▸ Your instructions: Only the lines of the data holding the string "Démarches" need to be returned.

▸ Supplied material:
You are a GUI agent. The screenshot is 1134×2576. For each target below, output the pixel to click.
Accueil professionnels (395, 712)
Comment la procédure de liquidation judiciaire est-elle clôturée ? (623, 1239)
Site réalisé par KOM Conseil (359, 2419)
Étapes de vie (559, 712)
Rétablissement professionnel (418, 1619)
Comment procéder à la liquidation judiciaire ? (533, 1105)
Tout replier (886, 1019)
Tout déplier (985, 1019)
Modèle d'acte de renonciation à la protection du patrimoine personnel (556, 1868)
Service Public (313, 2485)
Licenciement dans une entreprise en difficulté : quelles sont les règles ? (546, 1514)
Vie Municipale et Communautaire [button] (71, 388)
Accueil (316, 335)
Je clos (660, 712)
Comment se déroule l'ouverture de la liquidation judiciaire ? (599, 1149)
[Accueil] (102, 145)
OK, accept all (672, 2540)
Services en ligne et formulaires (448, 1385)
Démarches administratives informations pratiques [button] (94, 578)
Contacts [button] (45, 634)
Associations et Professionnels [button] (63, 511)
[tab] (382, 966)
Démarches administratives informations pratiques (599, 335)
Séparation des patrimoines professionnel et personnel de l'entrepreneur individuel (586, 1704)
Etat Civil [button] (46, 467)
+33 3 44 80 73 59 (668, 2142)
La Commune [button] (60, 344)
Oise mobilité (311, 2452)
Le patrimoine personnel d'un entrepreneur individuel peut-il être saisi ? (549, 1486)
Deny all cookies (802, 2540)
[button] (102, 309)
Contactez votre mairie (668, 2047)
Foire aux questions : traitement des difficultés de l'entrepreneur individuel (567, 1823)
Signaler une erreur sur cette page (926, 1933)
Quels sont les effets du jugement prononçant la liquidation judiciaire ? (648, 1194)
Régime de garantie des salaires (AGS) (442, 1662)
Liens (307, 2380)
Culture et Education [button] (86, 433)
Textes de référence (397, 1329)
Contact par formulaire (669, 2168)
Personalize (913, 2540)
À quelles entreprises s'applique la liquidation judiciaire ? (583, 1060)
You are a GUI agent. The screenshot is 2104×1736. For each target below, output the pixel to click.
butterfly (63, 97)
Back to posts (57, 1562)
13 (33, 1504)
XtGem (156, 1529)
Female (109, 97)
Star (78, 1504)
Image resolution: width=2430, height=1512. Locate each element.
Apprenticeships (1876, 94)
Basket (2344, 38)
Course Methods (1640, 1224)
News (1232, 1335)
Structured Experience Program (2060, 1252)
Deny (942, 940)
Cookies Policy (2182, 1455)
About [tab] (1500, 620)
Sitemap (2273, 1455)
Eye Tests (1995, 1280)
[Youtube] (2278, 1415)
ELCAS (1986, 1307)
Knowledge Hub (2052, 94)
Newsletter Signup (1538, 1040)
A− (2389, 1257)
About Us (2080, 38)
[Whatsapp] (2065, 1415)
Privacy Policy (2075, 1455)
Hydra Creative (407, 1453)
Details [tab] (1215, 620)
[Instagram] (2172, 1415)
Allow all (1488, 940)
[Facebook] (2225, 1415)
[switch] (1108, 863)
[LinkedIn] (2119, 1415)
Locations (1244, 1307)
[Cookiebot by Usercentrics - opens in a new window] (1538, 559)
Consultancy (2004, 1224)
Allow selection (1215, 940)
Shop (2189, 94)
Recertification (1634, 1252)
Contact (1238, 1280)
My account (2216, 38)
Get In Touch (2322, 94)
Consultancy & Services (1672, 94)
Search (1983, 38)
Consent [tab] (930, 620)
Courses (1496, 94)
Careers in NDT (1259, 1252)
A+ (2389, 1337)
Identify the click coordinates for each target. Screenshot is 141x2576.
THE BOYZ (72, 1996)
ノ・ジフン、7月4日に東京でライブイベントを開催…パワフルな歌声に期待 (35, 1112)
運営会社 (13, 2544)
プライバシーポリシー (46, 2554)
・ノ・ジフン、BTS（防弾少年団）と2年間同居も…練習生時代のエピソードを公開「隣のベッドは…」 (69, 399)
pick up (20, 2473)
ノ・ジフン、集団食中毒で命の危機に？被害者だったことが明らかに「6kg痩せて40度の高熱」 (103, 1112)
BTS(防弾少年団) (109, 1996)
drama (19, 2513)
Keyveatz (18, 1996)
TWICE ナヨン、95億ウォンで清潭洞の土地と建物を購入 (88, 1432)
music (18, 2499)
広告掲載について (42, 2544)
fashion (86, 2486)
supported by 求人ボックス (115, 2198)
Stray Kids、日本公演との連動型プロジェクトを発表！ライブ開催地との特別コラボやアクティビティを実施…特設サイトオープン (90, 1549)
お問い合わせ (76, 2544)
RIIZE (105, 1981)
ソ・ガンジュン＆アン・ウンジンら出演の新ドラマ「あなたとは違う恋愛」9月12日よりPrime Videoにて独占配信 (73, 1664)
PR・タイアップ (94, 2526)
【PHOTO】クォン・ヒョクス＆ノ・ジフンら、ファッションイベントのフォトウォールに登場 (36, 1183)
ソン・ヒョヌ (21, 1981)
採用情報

▸ Completed exercise:
Démarches administratives informations pratiques [button] (94, 578)
Démarches administratives informations pratiques (599, 335)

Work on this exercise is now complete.